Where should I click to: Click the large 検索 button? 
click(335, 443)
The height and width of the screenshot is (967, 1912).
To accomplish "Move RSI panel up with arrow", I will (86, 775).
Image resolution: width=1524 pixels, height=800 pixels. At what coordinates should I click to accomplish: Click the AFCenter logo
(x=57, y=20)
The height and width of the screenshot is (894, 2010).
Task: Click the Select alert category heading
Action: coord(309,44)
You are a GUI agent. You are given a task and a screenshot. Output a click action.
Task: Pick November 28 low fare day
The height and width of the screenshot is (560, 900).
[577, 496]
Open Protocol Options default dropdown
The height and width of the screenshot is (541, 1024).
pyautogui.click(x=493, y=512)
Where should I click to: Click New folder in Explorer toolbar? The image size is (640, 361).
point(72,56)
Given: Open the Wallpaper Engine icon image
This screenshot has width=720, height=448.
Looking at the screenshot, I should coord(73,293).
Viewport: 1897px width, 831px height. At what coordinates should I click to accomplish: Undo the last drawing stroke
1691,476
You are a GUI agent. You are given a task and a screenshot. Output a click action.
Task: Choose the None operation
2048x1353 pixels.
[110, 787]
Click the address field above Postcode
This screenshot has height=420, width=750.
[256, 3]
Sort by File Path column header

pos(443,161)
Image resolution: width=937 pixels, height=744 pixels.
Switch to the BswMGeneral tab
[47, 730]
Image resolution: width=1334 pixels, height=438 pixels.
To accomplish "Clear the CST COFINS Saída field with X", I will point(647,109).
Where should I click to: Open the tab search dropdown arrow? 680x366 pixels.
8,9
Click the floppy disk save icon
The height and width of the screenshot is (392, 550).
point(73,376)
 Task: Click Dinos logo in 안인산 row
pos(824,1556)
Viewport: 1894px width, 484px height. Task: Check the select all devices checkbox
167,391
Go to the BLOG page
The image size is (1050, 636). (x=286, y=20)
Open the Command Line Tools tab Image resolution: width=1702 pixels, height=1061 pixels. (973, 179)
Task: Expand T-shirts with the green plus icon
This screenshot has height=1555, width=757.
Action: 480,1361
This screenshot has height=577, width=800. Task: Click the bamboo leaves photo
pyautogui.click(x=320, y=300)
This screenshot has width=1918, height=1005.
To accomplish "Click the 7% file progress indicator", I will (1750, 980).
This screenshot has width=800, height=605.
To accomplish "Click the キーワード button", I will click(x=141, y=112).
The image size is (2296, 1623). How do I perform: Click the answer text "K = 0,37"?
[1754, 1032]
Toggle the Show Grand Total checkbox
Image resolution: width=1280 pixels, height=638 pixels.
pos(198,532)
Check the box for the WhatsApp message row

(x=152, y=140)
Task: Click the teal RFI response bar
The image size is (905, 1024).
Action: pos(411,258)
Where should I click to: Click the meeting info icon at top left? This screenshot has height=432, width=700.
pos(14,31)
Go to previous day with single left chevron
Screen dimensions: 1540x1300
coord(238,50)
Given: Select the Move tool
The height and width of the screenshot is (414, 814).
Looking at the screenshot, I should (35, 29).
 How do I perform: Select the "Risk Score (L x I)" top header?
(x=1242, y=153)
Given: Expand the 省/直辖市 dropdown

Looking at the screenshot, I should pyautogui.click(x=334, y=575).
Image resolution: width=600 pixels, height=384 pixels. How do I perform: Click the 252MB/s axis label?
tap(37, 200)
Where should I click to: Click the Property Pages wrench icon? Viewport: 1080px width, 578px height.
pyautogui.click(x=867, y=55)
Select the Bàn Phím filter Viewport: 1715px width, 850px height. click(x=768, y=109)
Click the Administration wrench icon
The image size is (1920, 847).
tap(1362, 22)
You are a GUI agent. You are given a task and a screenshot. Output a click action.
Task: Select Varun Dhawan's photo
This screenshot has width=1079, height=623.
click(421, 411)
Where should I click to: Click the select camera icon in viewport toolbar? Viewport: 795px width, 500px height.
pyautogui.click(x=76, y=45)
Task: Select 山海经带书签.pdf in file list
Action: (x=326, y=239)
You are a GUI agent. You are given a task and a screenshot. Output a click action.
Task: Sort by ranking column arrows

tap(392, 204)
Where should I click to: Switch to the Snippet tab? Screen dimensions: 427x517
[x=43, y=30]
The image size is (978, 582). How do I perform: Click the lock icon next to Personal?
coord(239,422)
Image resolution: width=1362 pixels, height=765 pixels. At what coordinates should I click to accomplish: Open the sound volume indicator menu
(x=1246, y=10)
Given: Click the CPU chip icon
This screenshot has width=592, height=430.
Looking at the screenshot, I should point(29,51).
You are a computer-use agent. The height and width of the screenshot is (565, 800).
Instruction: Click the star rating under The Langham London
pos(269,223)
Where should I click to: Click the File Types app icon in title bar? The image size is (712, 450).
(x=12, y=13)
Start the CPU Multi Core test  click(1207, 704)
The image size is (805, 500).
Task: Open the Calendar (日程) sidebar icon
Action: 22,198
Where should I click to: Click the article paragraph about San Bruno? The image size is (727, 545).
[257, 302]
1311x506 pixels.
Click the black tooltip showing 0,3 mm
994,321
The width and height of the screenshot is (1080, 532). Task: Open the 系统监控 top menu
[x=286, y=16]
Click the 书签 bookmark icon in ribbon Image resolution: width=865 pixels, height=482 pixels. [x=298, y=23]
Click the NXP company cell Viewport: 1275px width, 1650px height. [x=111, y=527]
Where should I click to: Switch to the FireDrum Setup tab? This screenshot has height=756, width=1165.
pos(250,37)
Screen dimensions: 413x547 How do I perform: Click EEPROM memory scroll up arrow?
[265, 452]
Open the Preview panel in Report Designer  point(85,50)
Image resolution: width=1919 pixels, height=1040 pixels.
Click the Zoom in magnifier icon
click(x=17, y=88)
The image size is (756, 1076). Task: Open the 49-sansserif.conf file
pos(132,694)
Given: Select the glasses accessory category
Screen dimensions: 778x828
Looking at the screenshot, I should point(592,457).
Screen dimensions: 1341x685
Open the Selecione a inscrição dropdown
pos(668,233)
:::::
§ Exercise requirements: Set down the entries above again, word for word.

§ Answer for this exercise:
Where should I click to: Click the large 検索 button? 
click(335, 443)
The height and width of the screenshot is (967, 1912).
To accomplish "Move RSI panel up with arrow", I will (86, 775).
Image resolution: width=1524 pixels, height=800 pixels. At what coordinates should I click to accomplish: Click the AFCenter logo
(x=57, y=20)
The height and width of the screenshot is (894, 2010).
Task: Click the Select alert category heading
Action: coord(309,44)
You are a GUI agent. You are given a task and a screenshot. Output a click action.
Task: Pick November 28 low fare day
The height and width of the screenshot is (560, 900).
[577, 496]
Open Protocol Options default dropdown
The height and width of the screenshot is (541, 1024).
pyautogui.click(x=493, y=512)
Where should I click to: Click New folder in Explorer toolbar? The image size is (640, 361).
point(72,56)
Given: Open the Wallpaper Engine icon image
This screenshot has width=720, height=448.
Looking at the screenshot, I should coord(73,293).
Viewport: 1897px width, 831px height. At what coordinates should I click to accomplish: Undo the last drawing stroke
1691,476
You are a GUI agent. You are given a task and a screenshot. Output a click action.
Task: Choose the None operation
2048x1353 pixels.
[110, 787]
Click the address field above Postcode
This screenshot has height=420, width=750.
[256, 3]
Sort by File Path column header

pos(443,161)
Image resolution: width=937 pixels, height=744 pixels.
Switch to the BswMGeneral tab
[47, 730]
Image resolution: width=1334 pixels, height=438 pixels.
To accomplish "Clear the CST COFINS Saída field with X", I will point(647,109).
Where should I click to: Open the tab search dropdown arrow? 680x366 pixels.
8,9
Click the floppy disk save icon
The height and width of the screenshot is (392, 550).
point(73,376)
 Task: Click Dinos logo in 안인산 row
pos(824,1556)
Viewport: 1894px width, 484px height. Task: Check the select all devices checkbox
167,391
Go to the BLOG page
The image size is (1050, 636). (x=286, y=20)
Open the Command Line Tools tab Image resolution: width=1702 pixels, height=1061 pixels. (973, 179)
Task: Expand T-shirts with the green plus icon
This screenshot has height=1555, width=757.
Action: 480,1361
This screenshot has height=577, width=800. Task: Click the bamboo leaves photo
pyautogui.click(x=320, y=300)
This screenshot has width=1918, height=1005.
To accomplish "Click the 7% file progress indicator", I will (1750, 980).
This screenshot has width=800, height=605.
To accomplish "Click the キーワード button", I will click(x=141, y=112).
The image size is (2296, 1623). How do I perform: Click the answer text "K = 0,37"?
[1754, 1032]
Toggle the Show Grand Total checkbox
Image resolution: width=1280 pixels, height=638 pixels.
pos(198,532)
Check the box for the WhatsApp message row

(x=152, y=140)
Task: Click the teal RFI response bar
The image size is (905, 1024).
Action: pos(411,258)
Where should I click to: Click the meeting info icon at top left? This screenshot has height=432, width=700.
pos(14,31)
Go to previous day with single left chevron
Screen dimensions: 1540x1300
coord(238,50)
Given: Select the Move tool
The height and width of the screenshot is (414, 814).
Looking at the screenshot, I should (35, 29).
 How do I perform: Select the "Risk Score (L x I)" top header?
(x=1242, y=153)
Given: Expand the 省/直辖市 dropdown

Looking at the screenshot, I should pyautogui.click(x=334, y=575).
Image resolution: width=600 pixels, height=384 pixels. How do I perform: Click the 252MB/s axis label?
tap(37, 200)
Where should I click to: Click the Property Pages wrench icon? Viewport: 1080px width, 578px height.
pyautogui.click(x=867, y=55)
Select the Bàn Phím filter Viewport: 1715px width, 850px height. click(x=768, y=109)
Click the Administration wrench icon
The image size is (1920, 847).
tap(1362, 22)
You are a GUI agent. You are given a task and a screenshot. Output a click action.
Task: Select Varun Dhawan's photo
This screenshot has width=1079, height=623.
click(421, 411)
Where should I click to: Click the select camera icon in viewport toolbar? Viewport: 795px width, 500px height.
pyautogui.click(x=76, y=45)
Task: Select 山海经带书签.pdf in file list
Action: (x=326, y=239)
You are a GUI agent. You are given a task and a screenshot. Output a click action.
Task: Sort by ranking column arrows

tap(392, 204)
Where should I click to: Switch to the Snippet tab? Screen dimensions: 427x517
[x=43, y=30]
The image size is (978, 582). How do I perform: Click the lock icon next to Personal?
coord(239,422)
Image resolution: width=1362 pixels, height=765 pixels. At what coordinates should I click to accomplish: Open the sound volume indicator menu
(x=1246, y=10)
Given: Click the CPU chip icon
This screenshot has width=592, height=430.
Looking at the screenshot, I should point(29,51).
You are a computer-use agent. The height and width of the screenshot is (565, 800).
Instruction: Click the star rating under The Langham London
pos(269,223)
Where should I click to: Click the File Types app icon in title bar? The image size is (712, 450).
(x=12, y=13)
Start the CPU Multi Core test  click(1207, 704)
The image size is (805, 500).
Task: Open the Calendar (日程) sidebar icon
Action: 22,198
Where should I click to: Click the article paragraph about San Bruno? The image size is (727, 545).
[257, 302]
1311x506 pixels.
Click the black tooltip showing 0,3 mm
994,321
The width and height of the screenshot is (1080, 532). Task: Open the 系统监控 top menu
[x=286, y=16]
Click the 书签 bookmark icon in ribbon Image resolution: width=865 pixels, height=482 pixels. [x=298, y=23]
Click the NXP company cell Viewport: 1275px width, 1650px height. [x=111, y=527]
Where should I click to: Switch to the FireDrum Setup tab? This screenshot has height=756, width=1165.
pos(250,37)
Screen dimensions: 413x547 How do I perform: Click EEPROM memory scroll up arrow?
[265, 452]
Open the Preview panel in Report Designer  point(85,50)
Image resolution: width=1919 pixels, height=1040 pixels.
Click the Zoom in magnifier icon
click(x=17, y=88)
The image size is (756, 1076). Task: Open the 49-sansserif.conf file
pos(132,694)
Given: Select the glasses accessory category
Screen dimensions: 778x828
Looking at the screenshot, I should point(592,457).
Screen dimensions: 1341x685
Open the Selecione a inscrição dropdown
pos(668,233)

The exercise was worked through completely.